* [To do]
a) Please transcribe the part of the proxy statement excerpt starting with "Board, Committee, and" and going on through "and its members.".
b) Turn the paragraph of the proxy statement excerpt that begins "Our Corporate Governance Guidelines require" into a short bulleted list that keeps its main facts.
c) Extend the proxy statement excerpt, picking up after its final sentence.

* [Source text]

----------------

Last year marked the first time in our Company's history (dating back to 2013 when we listed our shares on the NYSE) that our proposal to ratify our NEOs' compensation, in an advisory vote often times referred to as Say-on-Pay, received less than 93% stockholder support. While this vote reflected approval of our executive compensation program, it was at a lower level of support (67%) than we had experienced in the two most recent years (over 97% in favor for 2017 and 2016) and at a lower level of support than we desired. Due to this reduced level of support, we engaged in investor outreach to better understand our investors' concerns and to solicit feedback on our executive compensation program, as described in the 2018 Say on Pay Vote and Stockholder Engagement section of this proxy statement. We plan to continue our engagement with our stockholders in 2019, as we believe the perspectives shared by our stockholders provide valuable information to be considered in our decision-making process.
Board, Committee, and Director Performance Evaluations
Our Corporate Governance Guidelines require the Board annually to evaluate its own performance. The Nominating and Corporate Governance Committee is responsible for overseeing the annual self-assessment process on behalf of the Board. In addition, each of the charters of the Audit, Compensation, and Nominating and Corporate Governance Committees requires an annual performance evaluation. The assessment considers, among other things, the Board or Committee's contribution as a whole and areas in which the Board or Committee and/or management believes a better contribution is possible. Furthermore, in 2018, each director participated in a peer performance review. The purpose of these performance reviews is to assess and, where possible, increase the effectiveness of the Board, its Committees, and its members.
Risk Oversight
We are exposed to a wide variety of risks in our business activities, including market, strategic, operational, financial, legal, competitive, and regulatory risks. Our Board of Directors is responsible for oversight of risks facing our Company, while our management is responsible for day-to-day management of risk. In its oversight role, our Board has the responsibility to satisfy itself that the risk management processes designed and implemented by management are adequate and functioning as designed. The Board receives updates in the ordinary course from management and outside advisors regarding risks we face, including litigation and various operating risks, and risk is a regular agenda item at Board meetings. The risk oversight function is also administered through the standing committees of our Board of Directors, which oversee risks inherent in their respective areas of responsibility, reporting to our Board regularly, and involving our Board as necessary. Our Board committees oversee certain aspects of risk management as follows:
The Audit Committee assists the Board in the oversight of our risk management process. Periodically throughout the year, management reports to the Audit Committee regarding risk management. The nature and content of those reports are responsive to the requests of the Audit Committee. The Audit Committee reviews and discusses with

19


management and the independent auditor our major financial risk exposures and any significant non-financial risk exposures (including risks related to capital allocation, strategy and execution, tenants and leasing, and cyber security), and related policies and practices to assess and control such exposures, including our risk assessment and risk management policies. The Audit Committee also reviews the role of the Board in the oversight of our Company's risks. At least once annually, a formal enterprise risk management report is presented by management to the full Board of Directors.
The Compensation Committee is responsible for overseeing our overall compensation practices, policies, and programs and assessing the risks associated with such practices, policies, and programs, including risks related to the executive officer compensation programs such as those that are attendant to incentive-driven compensation plans.

----------------

* [Provided material]
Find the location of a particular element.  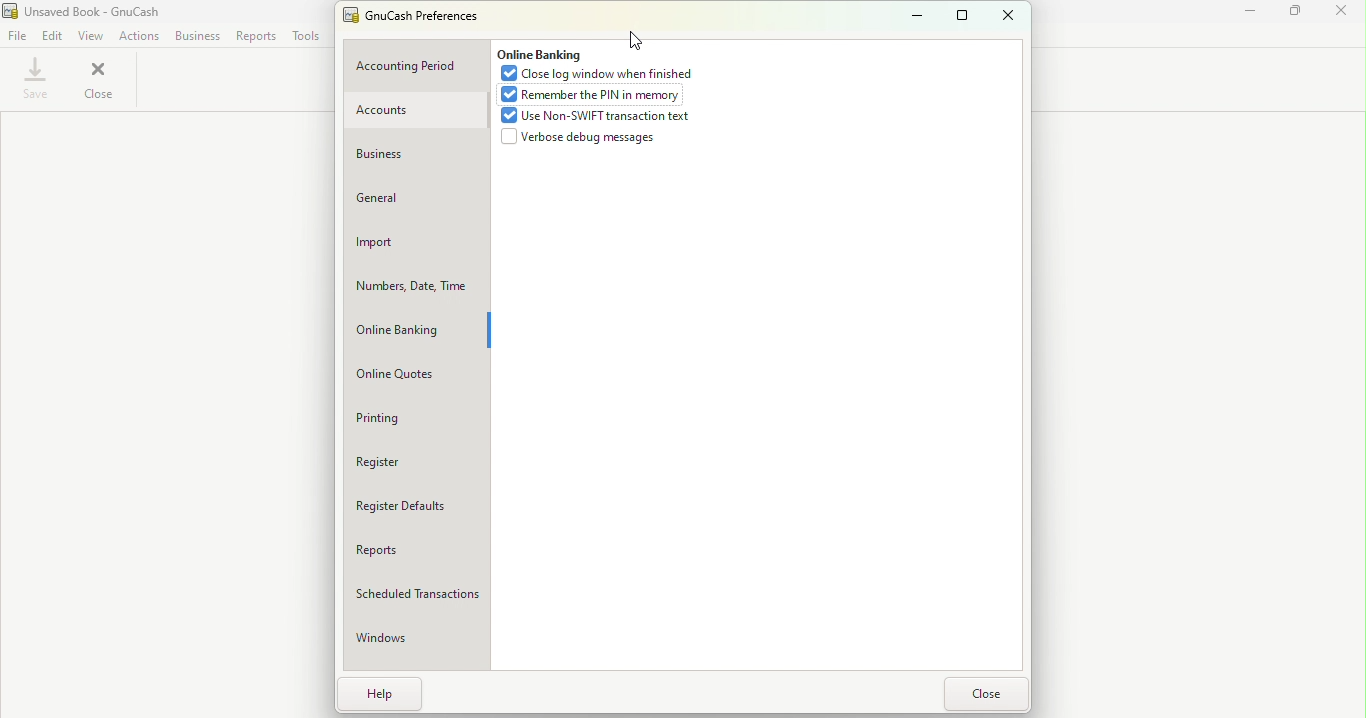

Numbers, date, time is located at coordinates (411, 287). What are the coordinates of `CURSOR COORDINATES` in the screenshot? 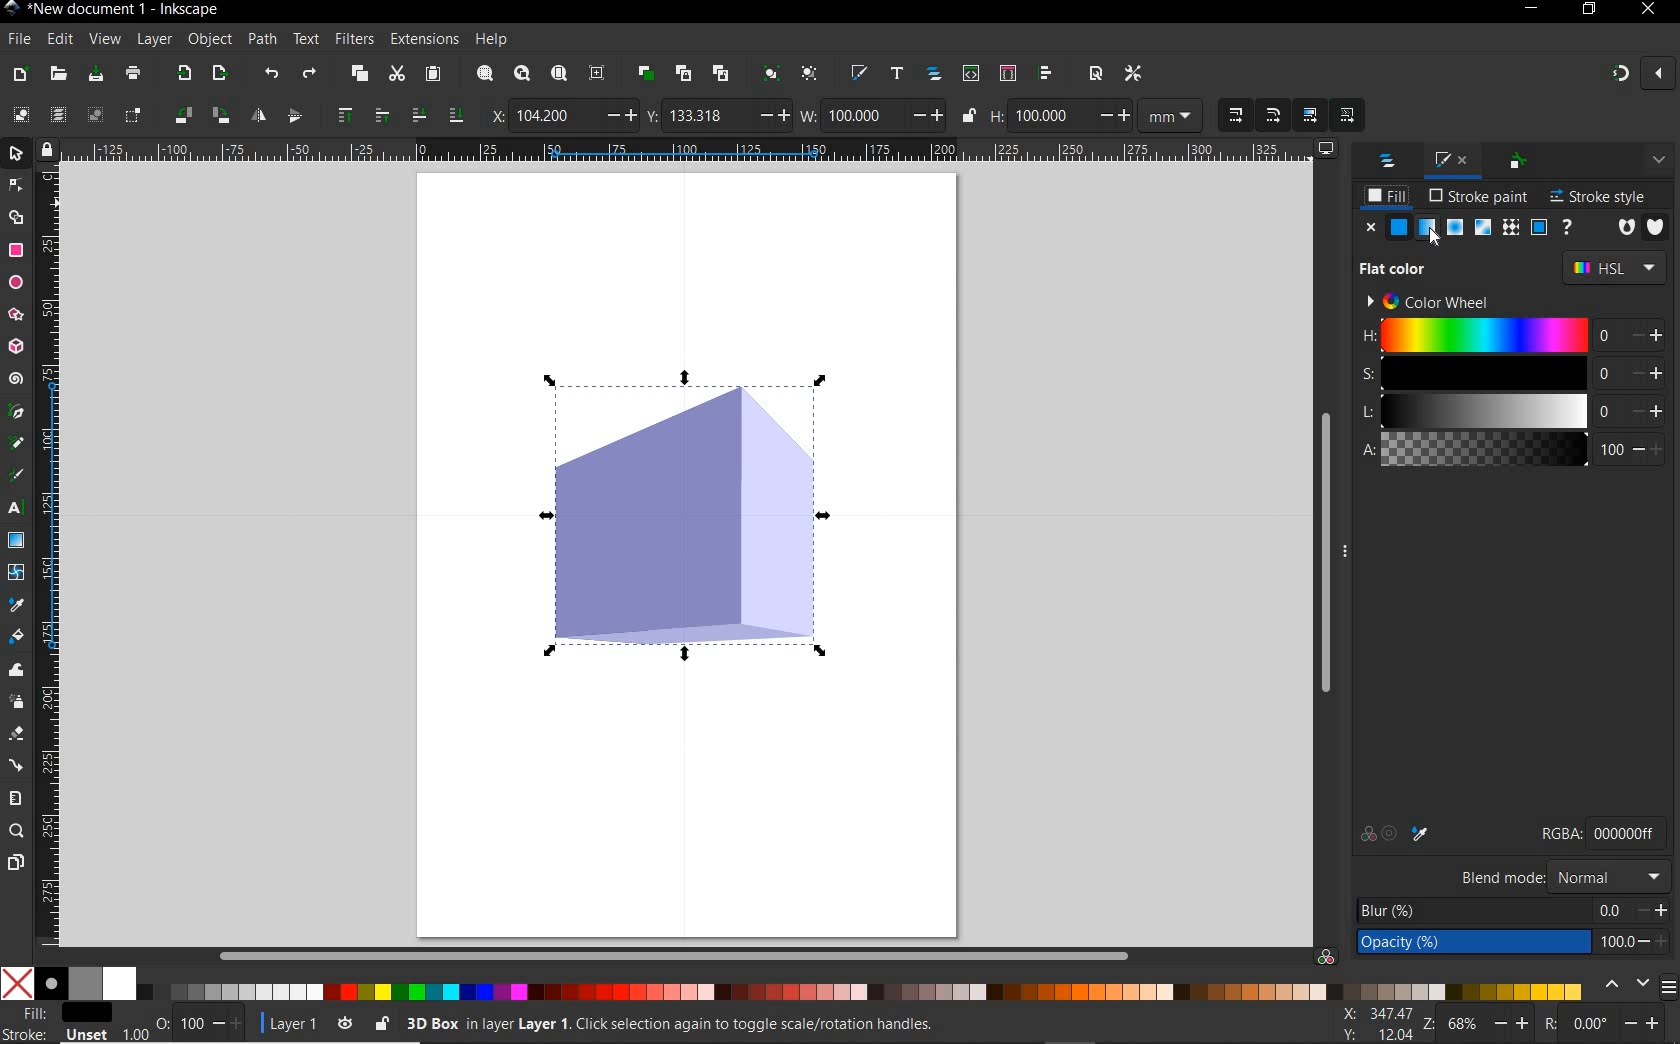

----------------

* [In response]
a)
Board, Committee, and Director Performance Evaluations
Our Corporate Governance Guidelines require the Board annually to evaluate its own performance. The Nominating and Corporate Governance Committee is responsible for overseeing the annual self-assessment process on behalf of the Board. In addition, each of the charters of the Audit, Compensation, and Nominating and Corporate Governance Committees requires an annual performance evaluation. The assessment considers, among other things, the Board or Committee's contribution as a whole and areas in which the Board or Committee and/or management believes a better contribution is possible. Furthermore, in 2018, each director participated in a peer performance review. The purpose of these performance reviews is to assess and, where possible, increase the effectiveness of the Board, its Committees, and its members.

b)
- The Corporate Governance Guidelines require the Board to evaluate its own performance every year.
- The Nominating and Corporate Governance Committee oversees this annual self-assessment on the Board's behalf.
- The charters of the Audit, Compensation, and Nominating and Corporate Governance Committees each require an annual performance evaluation.
- The assessment looks at the Board's or Committee's overall contribution and at areas where the Board, the Committee, or management sees room for a better contribution.
- In 2018, every director took part in a peer performance review.
- These reviews aim to assess and, where possible, increase the effectiveness of the Board, its Committees, and its members.

c)
The Nominating and Corporate Governance Committee is responsible for overseeing risks related to the composition and structure of the Board of Directors and its committees and our corporate governance, including evaluating and considering evolving corporate governance best practices.
The Investment Committee assists the Board in the oversight of our portfolio, including risks related to the incurrence of debt, market concentration, asset selection, dispositions, and tenant diversification.
The Board and its relevant committees review with management the risk management practices for which they have oversight responsibility. Further, we believe that our current leadership structure, including that of having an independent chairman, enhances the Board's ability to oversee risk.
Majority Voting Policy
Our Bylaws provide for majority voting in uncontested director elections. Therefore, each director nominee will be elected if he or she receives a majority of the votes cast in person or represented by proxy. A majority of the votes cast means that the number of shares voted "for" a director must exceed the number of shares voted "against" that director. In order to enhance the power of our stockholders to influence the composition of the Board, our Corporate Governance Guidelines provide that, as a condition to nomination, each director irrevocably agrees to offer to resign if at a meeting of the stockholders relating to an uncontested election for a director's seat on the Board at which a quorum is present, the director receives a greater number of votes "against" than votes "for" such election. The Board shall not nominate or elect any candidate for a seat on the Board unless such candidate agrees to offer to resign as provided in the Corporate Governance Guidelines.
When a director offers to resign in accordance with the agreement, the Nominating and Corporate Governance Committee shall consider the offer of resignation and shall act on the offer within 90 days following certification of the stockholder vote. Any member of the Nominating and Corporate Governance Committee who offers to resign shall not participate in any Nominating and Corporate Governance Committee action regarding whether to accept his or her offer of resignation.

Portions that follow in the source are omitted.